Reading the document, it is immediately apparent that these assumptions and this language came from men who did not question inequality, even if they may have professed to hold Enlightenment values. As a community of men devoted to the higher calling of scholarship, the intent of the authors was clearly for the University to exist as a community apart from the lowly business of the city.

Do we still believe this? I hope not.

To be fair, the opponents of taxes on Brown probably do not subscribe to all the beliefs of the founders either. Generally, they argue that the Brown community already contributes to the city as a source of employment, business and bright, young service-oriented students. Though other taxed organizations in the city also provide employment and business — as does the city government to which the taxes go — and the contribution of Brown volunteerism is debated, these arguments have prevailed in the past.
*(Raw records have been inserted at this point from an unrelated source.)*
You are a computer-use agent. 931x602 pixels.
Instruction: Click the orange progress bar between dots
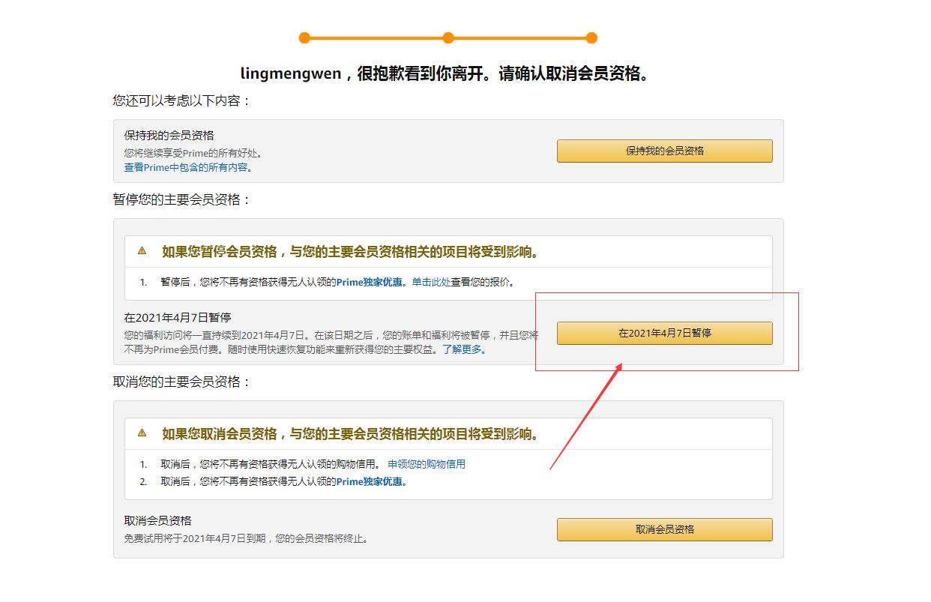pyautogui.click(x=375, y=37)
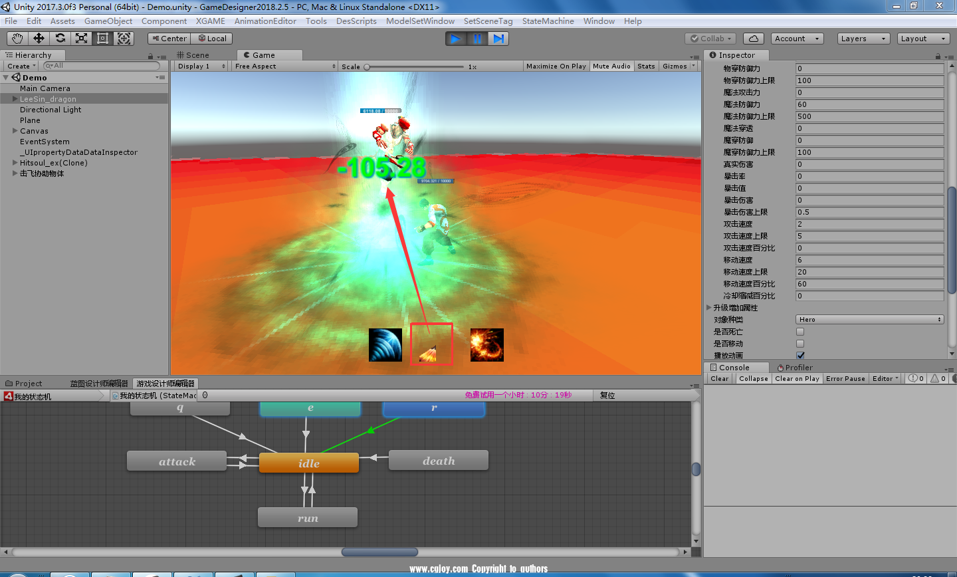The height and width of the screenshot is (577, 957).
Task: Expand LeeSin_dragon in the Hierarchy
Action: 15,99
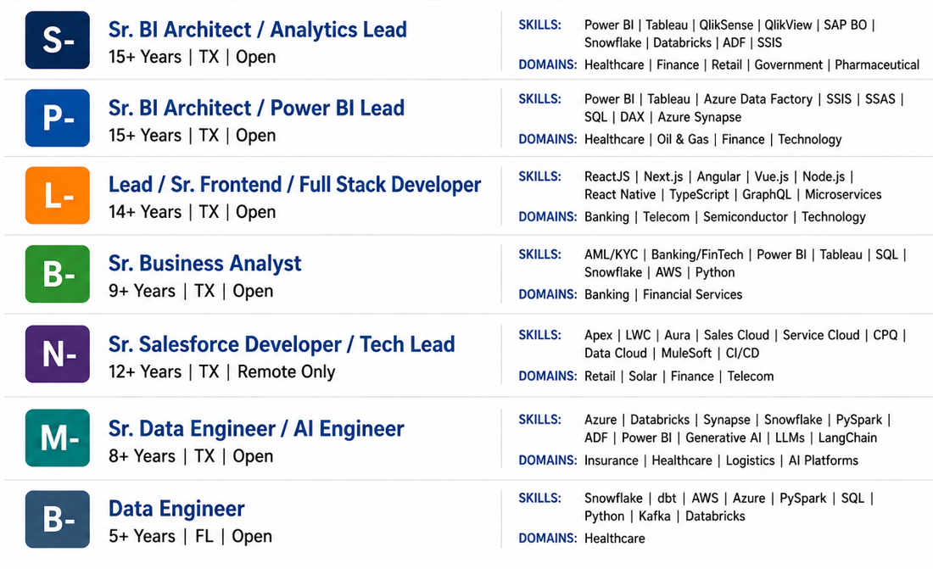This screenshot has height=569, width=933.
Task: Open the Sr. Business Analyst title
Action: (204, 264)
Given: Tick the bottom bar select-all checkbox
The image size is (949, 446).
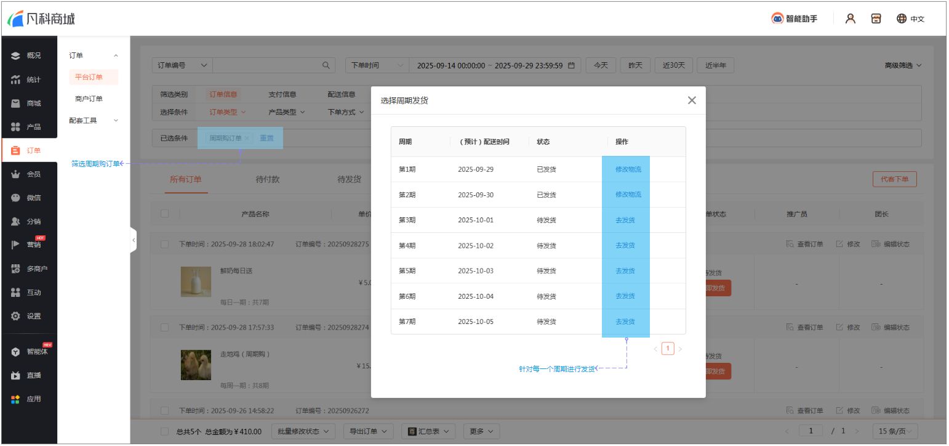Looking at the screenshot, I should tap(164, 431).

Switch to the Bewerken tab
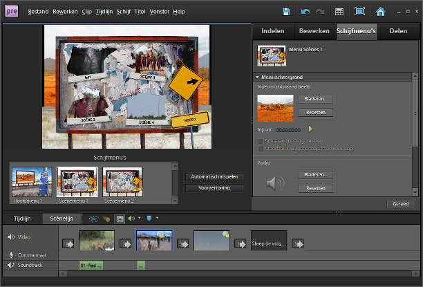point(314,31)
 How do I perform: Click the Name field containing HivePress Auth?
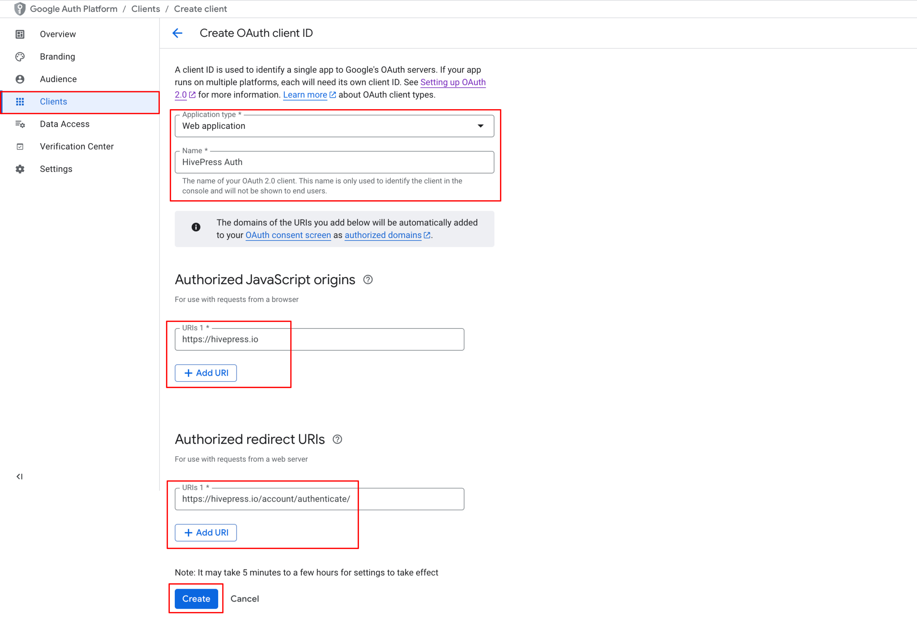[x=334, y=162]
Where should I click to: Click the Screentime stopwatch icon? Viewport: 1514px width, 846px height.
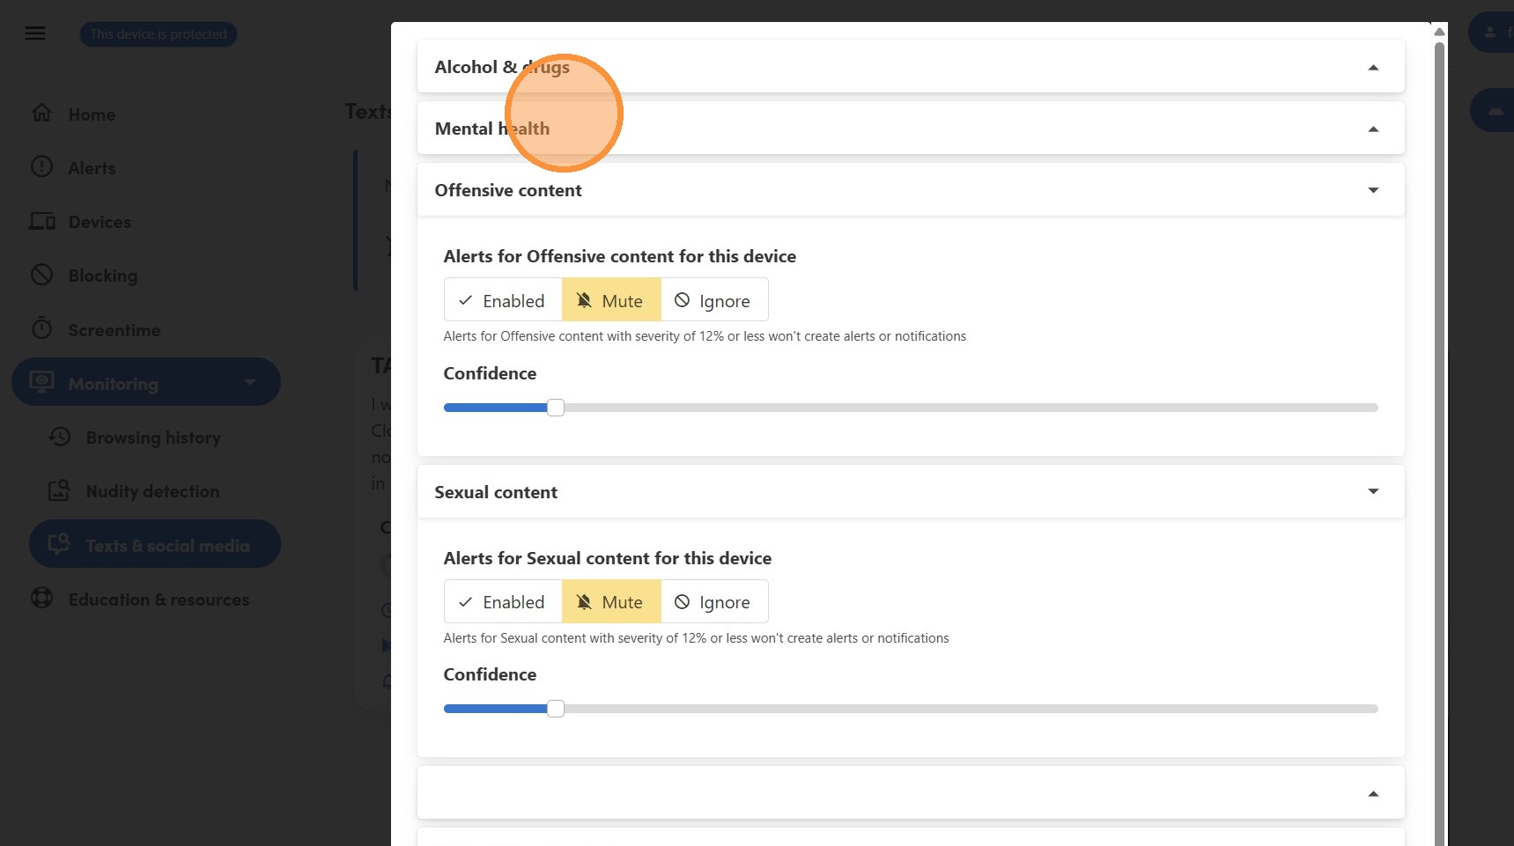point(41,328)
The basic logic of exempting certain institutions from taxation makes sense given the assumption that, as non-profits, the income saved from taxation is used to serve the common good beyond the efforts of the government. Tax-exempt institutions do not gain an unfair privilege over taxed ones because they operate on this different model.

In the case of the University and many — if not all — of its peers, these assumptions are flawed. Brown profits from renting out its tax-free properties to private businesses like Hemenway's Restaurant. Furthermore, several branches of the University operate on profit-based models, including the Office of Continuing Education and the Investment Office — the latter admits considering social responsibility as an afterthought to the strategies it believes will maximize profit. Brown clearly uses its tax-exempt status to its advantage in pursuing profits, even if its resources ultimately go toward the common good.

Regardless of whether or not one accepts these arguments as reasons to question the University's tax-exemption, it is important for all of us to realize the current desperate reality of our city. The last time the Brown community was faced with the prospect of a tax was 2009, when then-Mayor and current Rep. David Cicilline '83, D-RI, proposed a student head tax of $300 a year on the grounds that out-of-state students at private colleges and universities in Providence enjoy city services without paying for them. At the time, the city was faced with a budget deficit of a mere $17 million.

What we are looking at now is about 10 times that amount. Accordingly, a bill in the state legislature is now calling for a property tax on non-profit organizations including hospitals and private colleges and universities.

While tax-exempt institutions clearly have a place in our society, there are certainly reasons to debate Brown's traditional place among them. To invoke an appropriate metaphor for the Ocean State — on a sinking ship, everyone picks up a bucket.

Ian Trupin '13 is a prospective COE and Africana Studies concentrator who believes strongly in building coalitions.